Electric-only brands: Kandi is another electric-only brand in China, along with BYD, seeing strong results in the top selling EVs. The Kandi K11 Panda EV is being manufactured through a joint venture with Chinese automaker Geely. Geely International Corp. was the number 10 selling automaker in Chinese new vehicle sales last year.

Tesla just starting in China: Tesla Motors sold 300 Model S units in May 2016, and 1,811 overall in 2016 through the end of May. It was number 19 on the top 20 plug-in electric vehicles sold in May 2016 in China – compared to No. 1 in U.S. plug-in sales during June 2016. Tesla has been investing heavily in major cities in China with retail stores and Supercharger installations.

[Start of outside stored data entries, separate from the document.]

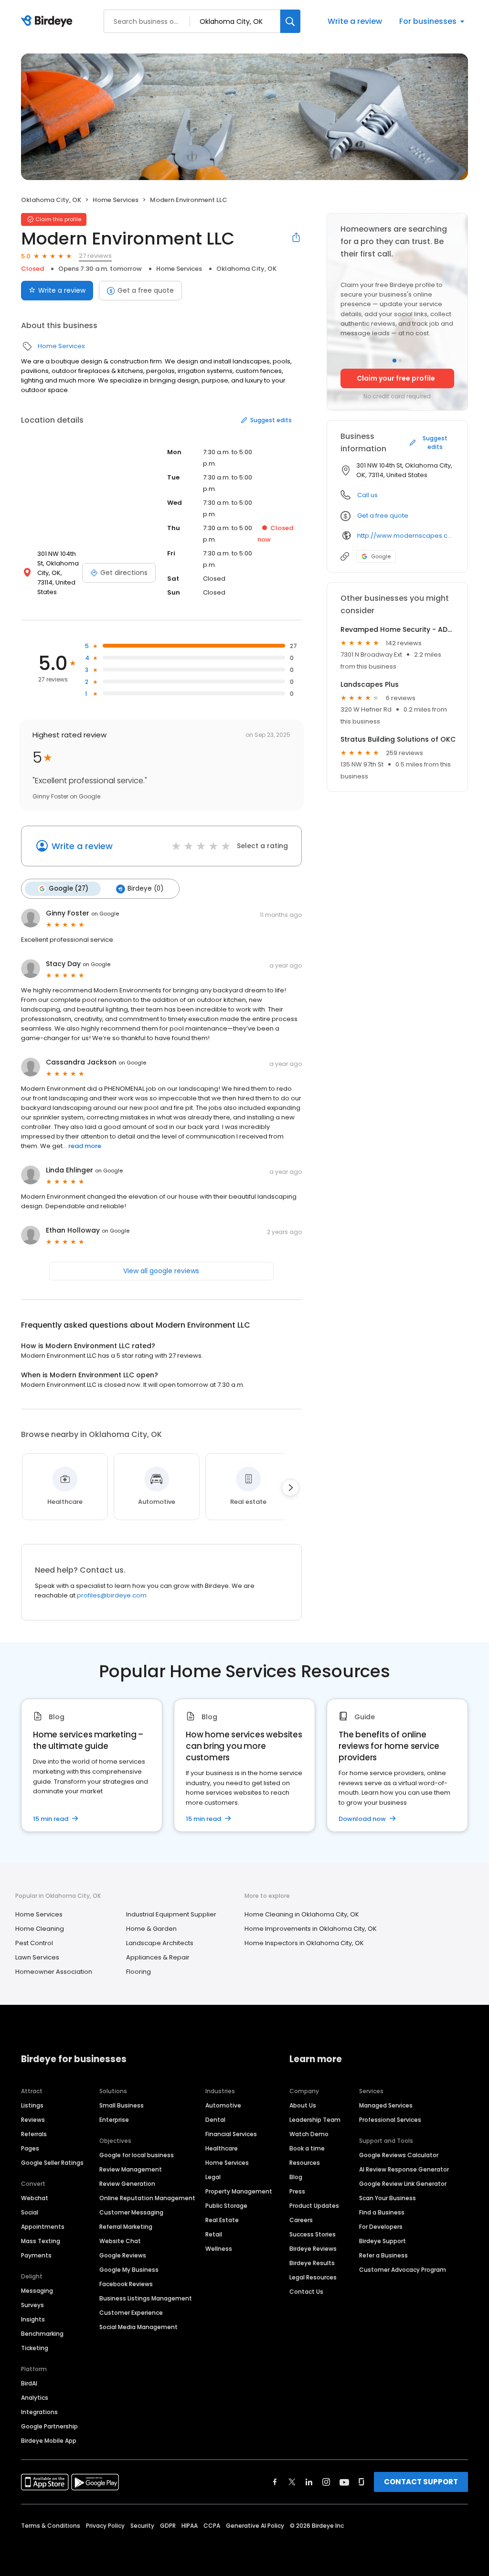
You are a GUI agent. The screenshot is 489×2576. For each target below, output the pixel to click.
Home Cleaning (39, 1928)
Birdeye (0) (145, 888)
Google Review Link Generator (402, 2184)
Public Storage (226, 2206)
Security (142, 2526)
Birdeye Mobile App (48, 2441)
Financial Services (231, 2134)
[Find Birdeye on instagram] (326, 2482)
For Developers (381, 2227)
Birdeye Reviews (313, 2249)
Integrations (39, 2412)
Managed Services (386, 2105)
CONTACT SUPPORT (421, 2482)
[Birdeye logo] (48, 21)
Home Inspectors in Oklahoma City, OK (304, 1943)
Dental (215, 2120)
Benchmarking (42, 2334)
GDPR (168, 2526)
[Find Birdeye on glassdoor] (361, 2482)
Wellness (218, 2249)
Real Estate (222, 2220)
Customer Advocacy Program (402, 2270)
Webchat (34, 2198)
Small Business (121, 2105)
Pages (30, 2148)
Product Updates (314, 2206)
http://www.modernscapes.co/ (405, 535)
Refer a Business (383, 2255)
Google (381, 556)
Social (29, 2212)
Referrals (34, 2134)
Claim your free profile (396, 378)
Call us (367, 495)
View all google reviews (161, 1271)
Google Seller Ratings (52, 2163)
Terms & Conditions (50, 2526)
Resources (304, 2163)
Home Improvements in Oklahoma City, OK (310, 1928)
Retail (213, 2234)
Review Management (130, 2169)
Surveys (32, 2305)
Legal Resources (313, 2277)
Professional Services (390, 2120)
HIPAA (189, 2526)
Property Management (238, 2191)
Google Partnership (49, 2426)
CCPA (211, 2526)
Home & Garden (151, 1928)
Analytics (34, 2398)
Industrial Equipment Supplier (171, 1914)
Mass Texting (40, 2241)
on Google (105, 913)
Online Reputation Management (147, 2198)
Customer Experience (131, 2313)
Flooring (138, 1971)
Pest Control (34, 1943)
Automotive (223, 2105)
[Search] (290, 21)
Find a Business (381, 2212)
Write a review (355, 21)
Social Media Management (138, 2327)
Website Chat (120, 2241)
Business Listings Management (145, 2298)
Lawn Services (37, 1957)
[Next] (290, 1487)
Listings (32, 2105)
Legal (213, 2177)
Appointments (42, 2227)
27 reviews (95, 255)
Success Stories (312, 2234)
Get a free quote (145, 290)
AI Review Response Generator (404, 2169)
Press (297, 2191)
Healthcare (221, 2148)
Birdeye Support (382, 2241)
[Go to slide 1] (394, 360)
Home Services (115, 199)
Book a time (307, 2148)
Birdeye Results (312, 2263)
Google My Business (129, 2270)
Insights (33, 2319)
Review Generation (127, 2184)
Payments (36, 2255)
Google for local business (136, 2155)
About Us (302, 2105)
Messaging (37, 2291)
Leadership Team (314, 2120)
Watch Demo (309, 2134)
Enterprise (114, 2120)
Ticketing (34, 2348)
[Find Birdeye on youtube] (344, 2482)
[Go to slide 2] (400, 360)
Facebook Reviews (126, 2284)
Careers (301, 2220)
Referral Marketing (125, 2227)
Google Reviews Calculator (398, 2155)
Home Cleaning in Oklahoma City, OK (301, 1914)
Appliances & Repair (158, 1957)
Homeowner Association (53, 1971)
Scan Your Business (387, 2198)
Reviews (33, 2120)
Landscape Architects (159, 1943)
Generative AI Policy (255, 2526)
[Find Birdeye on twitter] (292, 2482)
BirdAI (29, 2383)
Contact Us (306, 2292)
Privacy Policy (105, 2526)
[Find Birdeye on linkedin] (309, 2482)
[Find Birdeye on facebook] (275, 2482)
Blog (295, 2177)
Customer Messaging (131, 2212)
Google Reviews (122, 2255)
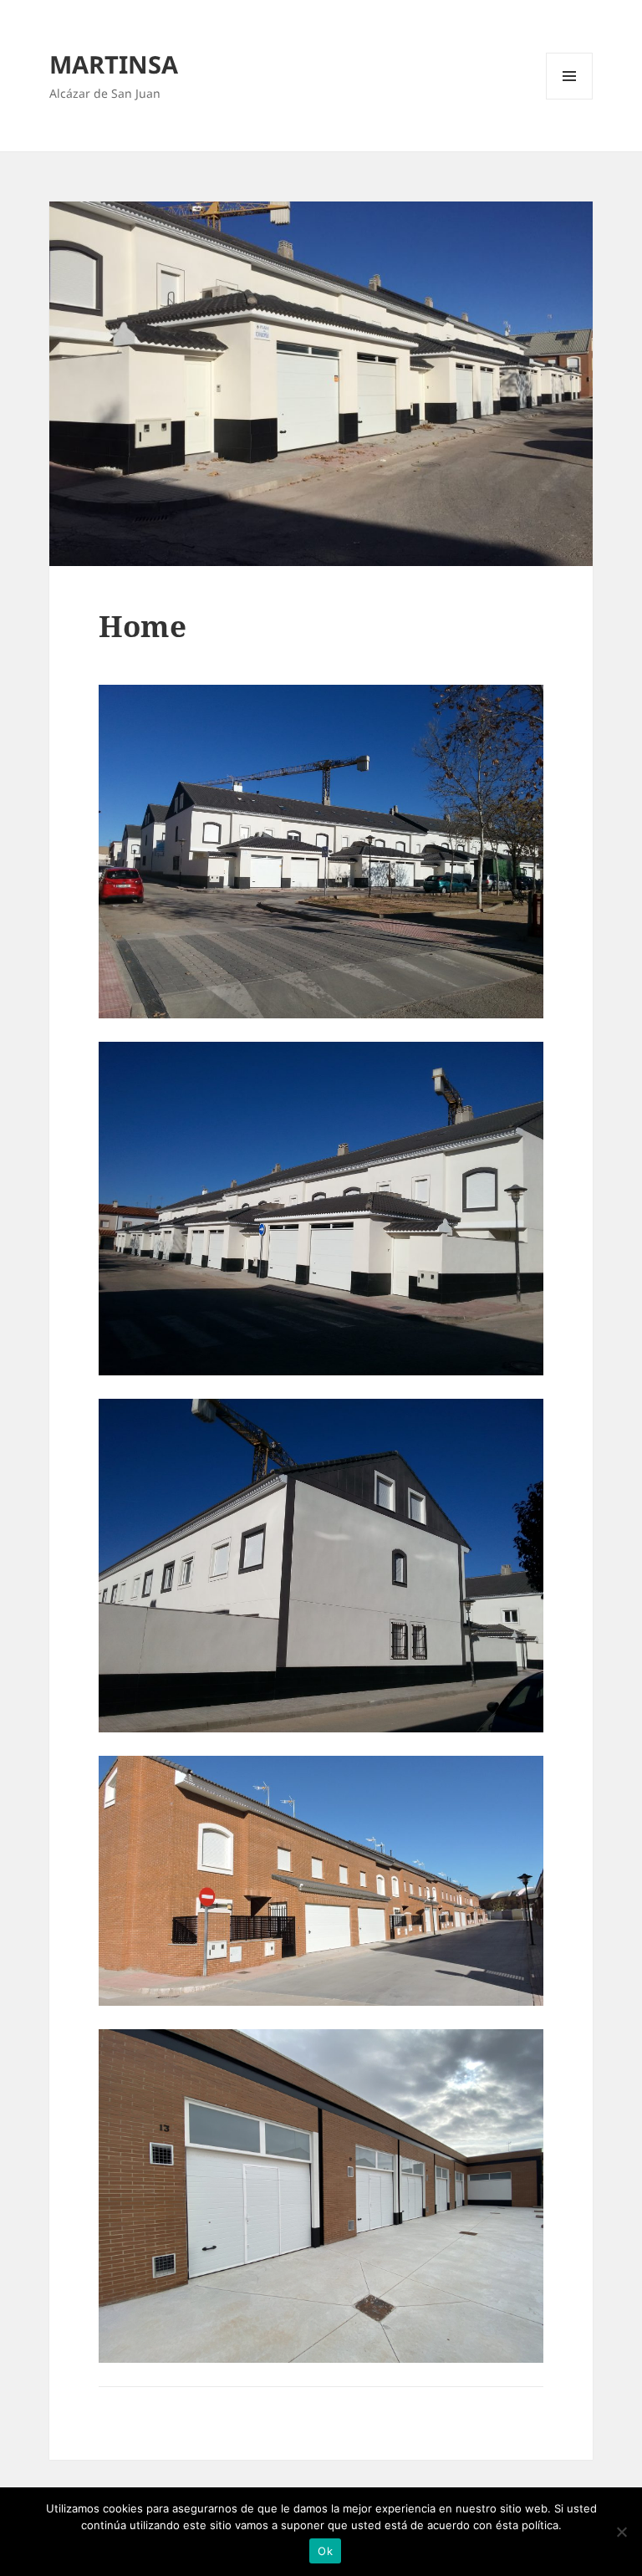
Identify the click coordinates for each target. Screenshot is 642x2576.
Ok (325, 2551)
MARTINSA (113, 64)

U.S.-Based OEMs and Suppliers with Electric Drive Technologies and Chinese Investors: One of the more fascinating trends in the China-U.S. alliance in EV development has been the role that Chinese investors have played in sometimes saving U.S.-based companies. The former Fisker Automotive (now Karma Automotive) is now owned, along with lithium battery maker A123 systems, by major auto parts supplier Wanxiang Group. Here’s a list of these U.S.-based companies in EV technologies that will be interesting to watch in coming years:

  • Faraday Future
  • Karma Automotive
  • A123 Systems
  • Wheego Electric Cars
  • Smith Electric Vehicles
  • Protean Electric
  • GreenTech Automotive
  • BYD (U.S. office) offering electric buses in North America.
  • Zap Jonway

SAIC partners with Disney: Chinese automaker SAIC is providing EVs for hourly rentals to Shanghai Disney Resort customers. SAIC will also provide a fleet of electric vans for shuttle service to the amusement park. SAIC currently operates a car-sharing service with 100 electric cars, as well as 100 electric buses that ferry tourists from nearby train stations, subway stations, and airports to the Disney resort.

Hyundai competing in Chinese market: As part of its initiative to roll out several hybrid, plug-in, and hydrogen fuel cell models, Hyundai Motor Co. says it will be going full-speed ahead in its electrified vehicle rollout to increase range and compete with upstart Chinese rivals. Hyundai has found out how extensive the EV market is becoming in China with foreign OEM alliances and small Chinese startups. Several global automakers are selling EVs in China, and must use electrical drivetrain components developed with a local Chinese supplier. The national rule has made Chinese suppliers more technologically savvy in key items such as motors and electrical control units, according to Hyundai.